THE PROBLEM
Line by line, repeat all the material exactly as it appears.

RECORDS FOR THIS TASK

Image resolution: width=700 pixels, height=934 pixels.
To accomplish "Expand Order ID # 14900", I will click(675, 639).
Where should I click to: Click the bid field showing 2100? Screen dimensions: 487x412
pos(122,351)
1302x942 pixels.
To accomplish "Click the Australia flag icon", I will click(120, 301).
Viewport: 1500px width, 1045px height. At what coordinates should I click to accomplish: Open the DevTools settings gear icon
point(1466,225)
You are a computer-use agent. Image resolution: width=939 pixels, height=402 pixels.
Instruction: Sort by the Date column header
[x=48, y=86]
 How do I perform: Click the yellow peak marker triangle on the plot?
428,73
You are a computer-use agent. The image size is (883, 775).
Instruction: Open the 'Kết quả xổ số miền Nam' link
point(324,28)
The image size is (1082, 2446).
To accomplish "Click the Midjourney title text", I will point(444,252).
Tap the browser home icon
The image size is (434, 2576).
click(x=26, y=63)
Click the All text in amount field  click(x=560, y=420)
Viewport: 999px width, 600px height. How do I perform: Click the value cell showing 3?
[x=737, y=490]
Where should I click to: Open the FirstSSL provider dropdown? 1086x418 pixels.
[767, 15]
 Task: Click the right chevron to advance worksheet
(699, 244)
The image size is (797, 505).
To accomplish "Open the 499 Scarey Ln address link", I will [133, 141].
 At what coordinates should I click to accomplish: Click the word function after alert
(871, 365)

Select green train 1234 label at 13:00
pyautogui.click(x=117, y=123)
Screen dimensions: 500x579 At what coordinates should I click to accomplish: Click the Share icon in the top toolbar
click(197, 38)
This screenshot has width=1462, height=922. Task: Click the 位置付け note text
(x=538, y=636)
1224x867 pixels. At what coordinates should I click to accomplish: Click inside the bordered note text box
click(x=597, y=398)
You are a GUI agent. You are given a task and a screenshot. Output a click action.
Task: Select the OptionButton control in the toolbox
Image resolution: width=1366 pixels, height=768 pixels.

COMPLETED EXERCISE
Image resolution: width=700 pixels, height=934 pixels.
To accomplish "Expand Order ID # 14900", I will click(675, 639).
Where should I click to: Click the bid field showing 2100? Screen dimensions: 487x412
pos(122,351)
1302x942 pixels.
To accomplish "Click the Australia flag icon", I will click(120, 301).
Viewport: 1500px width, 1045px height. At what coordinates should I click to accomplish: Open the DevTools settings gear icon
point(1466,225)
You are a computer-use agent. Image resolution: width=939 pixels, height=402 pixels.
Instruction: Sort by the Date column header
[x=48, y=86]
 How do I perform: Click the yellow peak marker triangle on the plot?
428,73
You are a computer-use agent. The image size is (883, 775).
Instruction: Open the 'Kết quả xổ số miền Nam' link
point(324,28)
The image size is (1082, 2446).
To accomplish "Click the Midjourney title text", I will point(444,252).
Tap the browser home icon
The image size is (434, 2576).
click(x=26, y=63)
Click the All text in amount field  click(x=560, y=420)
Viewport: 999px width, 600px height. How do I perform: Click the value cell showing 3?
[x=737, y=490]
Where should I click to: Open the FirstSSL provider dropdown? 1086x418 pixels.
[767, 15]
 Task: Click the right chevron to advance worksheet
(699, 244)
The image size is (797, 505).
To accomplish "Open the 499 Scarey Ln address link", I will [133, 141].
 At what coordinates should I click to accomplish: Click the word function after alert
(871, 365)

Select green train 1234 label at 13:00
pyautogui.click(x=117, y=123)
Screen dimensions: 500x579 At what coordinates should I click to accomplish: Click the Share icon in the top toolbar
click(197, 38)
This screenshot has width=1462, height=922. Task: Click the 位置付け note text
(x=538, y=636)
1224x867 pixels. At what coordinates should I click to accomplish: Click inside the bordered note text box
click(x=597, y=398)
You are a GUI agent. You are given a task and a screenshot. Output a click action.
Task: Select the OptionButton control in the toolbox
Image resolution: width=1366 pixels, height=768 pixels.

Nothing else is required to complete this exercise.